What is that world we enter and why can we only get to it when we are beyond exhausted? In that world we float, see through walls, converse with the dead and run from stampedes of elephants while waking up to quickly check-in and tell ourselves that we are okay to finish our document. It is in that world of complete exhaustion that our minds can tap into those unused parts of our brains that open us up to everything invisible and not attainable in our “normal” state of existence. And it is in this state that we are finally open to receiving blissfully without the voices of opinion, judgment and doubt. In this other dimension, we feel the hundred foot free fall and live to tell others what that felt like.

How is it that such vivid experiences can be retold when one awakens, yet the details begin to fade away the longer we go without recounting it? How is it that you are unable to recall the very words you wrote down about a dream from long ago despite seeing it is your own penmanship on the page? Does it all get erased or is it simply pushed back by everything else that we collect in our thoughts?

We don’t really need three rolling pins, nine serving trays and five bottle openers. And why do I need forty-seven tee shirts? Sometimes it’s just nice to have semi empty drawers.

Small children have no need for bottle openers or rolling pins and therefore have space to drift off as light as feathers to wonderful places.
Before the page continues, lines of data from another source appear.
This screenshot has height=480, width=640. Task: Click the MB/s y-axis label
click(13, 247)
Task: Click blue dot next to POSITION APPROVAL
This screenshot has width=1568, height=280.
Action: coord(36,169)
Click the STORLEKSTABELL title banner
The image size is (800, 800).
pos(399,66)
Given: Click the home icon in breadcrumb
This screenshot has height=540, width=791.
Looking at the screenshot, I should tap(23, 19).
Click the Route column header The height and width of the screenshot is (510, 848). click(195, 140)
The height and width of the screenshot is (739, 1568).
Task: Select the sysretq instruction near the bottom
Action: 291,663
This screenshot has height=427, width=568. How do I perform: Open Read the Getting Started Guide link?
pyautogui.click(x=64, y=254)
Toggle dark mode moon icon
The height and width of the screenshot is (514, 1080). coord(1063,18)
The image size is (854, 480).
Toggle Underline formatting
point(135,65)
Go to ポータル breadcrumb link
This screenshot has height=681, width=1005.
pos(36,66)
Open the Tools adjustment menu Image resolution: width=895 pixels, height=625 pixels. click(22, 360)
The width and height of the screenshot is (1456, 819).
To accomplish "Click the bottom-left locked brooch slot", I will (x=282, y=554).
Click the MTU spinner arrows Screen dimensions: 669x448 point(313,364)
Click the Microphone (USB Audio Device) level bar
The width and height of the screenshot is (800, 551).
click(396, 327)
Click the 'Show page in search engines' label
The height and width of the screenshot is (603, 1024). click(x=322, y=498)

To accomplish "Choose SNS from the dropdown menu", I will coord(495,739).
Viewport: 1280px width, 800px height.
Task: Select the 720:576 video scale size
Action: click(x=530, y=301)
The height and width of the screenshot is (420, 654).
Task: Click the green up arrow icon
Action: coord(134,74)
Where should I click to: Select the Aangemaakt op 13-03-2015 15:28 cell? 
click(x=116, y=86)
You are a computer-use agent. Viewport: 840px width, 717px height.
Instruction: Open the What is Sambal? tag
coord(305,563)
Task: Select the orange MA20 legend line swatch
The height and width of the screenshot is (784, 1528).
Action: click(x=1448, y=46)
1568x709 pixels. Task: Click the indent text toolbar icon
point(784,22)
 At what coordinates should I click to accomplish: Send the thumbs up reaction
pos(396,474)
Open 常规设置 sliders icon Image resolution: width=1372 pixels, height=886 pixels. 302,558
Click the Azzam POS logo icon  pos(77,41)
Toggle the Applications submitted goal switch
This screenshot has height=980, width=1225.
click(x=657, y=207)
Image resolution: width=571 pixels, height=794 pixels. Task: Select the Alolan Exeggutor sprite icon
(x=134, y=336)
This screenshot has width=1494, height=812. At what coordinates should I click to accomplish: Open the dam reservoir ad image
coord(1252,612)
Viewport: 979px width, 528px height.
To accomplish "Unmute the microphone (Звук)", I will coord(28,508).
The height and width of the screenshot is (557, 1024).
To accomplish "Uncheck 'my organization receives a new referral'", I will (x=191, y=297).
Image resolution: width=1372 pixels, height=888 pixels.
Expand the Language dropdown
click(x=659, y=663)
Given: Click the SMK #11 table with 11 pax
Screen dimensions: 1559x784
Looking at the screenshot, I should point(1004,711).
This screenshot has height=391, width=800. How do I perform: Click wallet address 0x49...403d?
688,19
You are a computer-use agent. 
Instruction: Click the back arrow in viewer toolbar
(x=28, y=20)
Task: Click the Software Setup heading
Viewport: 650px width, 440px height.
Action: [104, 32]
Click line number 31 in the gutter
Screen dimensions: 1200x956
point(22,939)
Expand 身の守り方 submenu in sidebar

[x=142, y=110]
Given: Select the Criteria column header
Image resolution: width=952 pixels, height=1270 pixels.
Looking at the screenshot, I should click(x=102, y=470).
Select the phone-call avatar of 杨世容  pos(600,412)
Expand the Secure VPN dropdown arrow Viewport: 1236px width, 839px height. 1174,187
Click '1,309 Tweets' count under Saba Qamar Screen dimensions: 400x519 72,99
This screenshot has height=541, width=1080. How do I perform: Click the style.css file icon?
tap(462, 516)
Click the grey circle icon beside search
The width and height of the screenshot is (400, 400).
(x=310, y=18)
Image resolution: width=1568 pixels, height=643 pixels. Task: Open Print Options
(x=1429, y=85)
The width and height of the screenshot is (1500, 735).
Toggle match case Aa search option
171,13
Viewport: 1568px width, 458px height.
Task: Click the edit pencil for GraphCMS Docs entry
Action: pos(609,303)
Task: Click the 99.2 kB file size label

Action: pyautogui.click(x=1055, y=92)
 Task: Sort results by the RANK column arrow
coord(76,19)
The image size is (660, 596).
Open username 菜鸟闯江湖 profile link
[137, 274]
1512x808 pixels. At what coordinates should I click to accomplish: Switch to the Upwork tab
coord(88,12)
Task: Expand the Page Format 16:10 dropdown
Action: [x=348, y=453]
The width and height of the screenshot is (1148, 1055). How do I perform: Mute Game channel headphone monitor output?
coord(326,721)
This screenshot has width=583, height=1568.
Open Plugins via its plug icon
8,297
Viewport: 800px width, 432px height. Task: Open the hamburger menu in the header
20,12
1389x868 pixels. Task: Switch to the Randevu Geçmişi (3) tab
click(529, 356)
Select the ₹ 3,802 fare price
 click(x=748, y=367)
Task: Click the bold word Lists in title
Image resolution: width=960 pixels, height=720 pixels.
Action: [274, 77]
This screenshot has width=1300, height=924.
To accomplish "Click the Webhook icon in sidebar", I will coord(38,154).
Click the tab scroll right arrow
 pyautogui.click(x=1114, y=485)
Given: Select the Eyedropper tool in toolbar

In fact, if grownups would stop interrupting the daydreamers and simply learn to wait for their return, they would see that the daydreamers have much to tell about, write about, and draw about.

We lived between worlds,

when we were children

that is.

But alas, we grow up with the belief that these brief departures are bad and that we ourselves must interrupt even ourselves in order to “check-in” on our important documents because they must be perfect for their forever preservation on some other cloud.

My tangible copy of The Spicy Meatball smells like old paper, which is to say that I am holding the past — a past when ink on paper had a smell. Old things smell old because they are an accumulation of many years, and contain stories, secrets and energies that have sunken into their porous make-up.

“Where is the paper with the assignment?” I ask my son. Then he hands me his laptop that holds all of his “papers”. There is no mess in his backpack, no torn looseleaf pages, no torn subject dividers. I am happy that he does not carry this burden, yet I am sad that he won’t accumulate the feelings and smells of past-time and places through the tangible.

A different kind of erasing, I guess.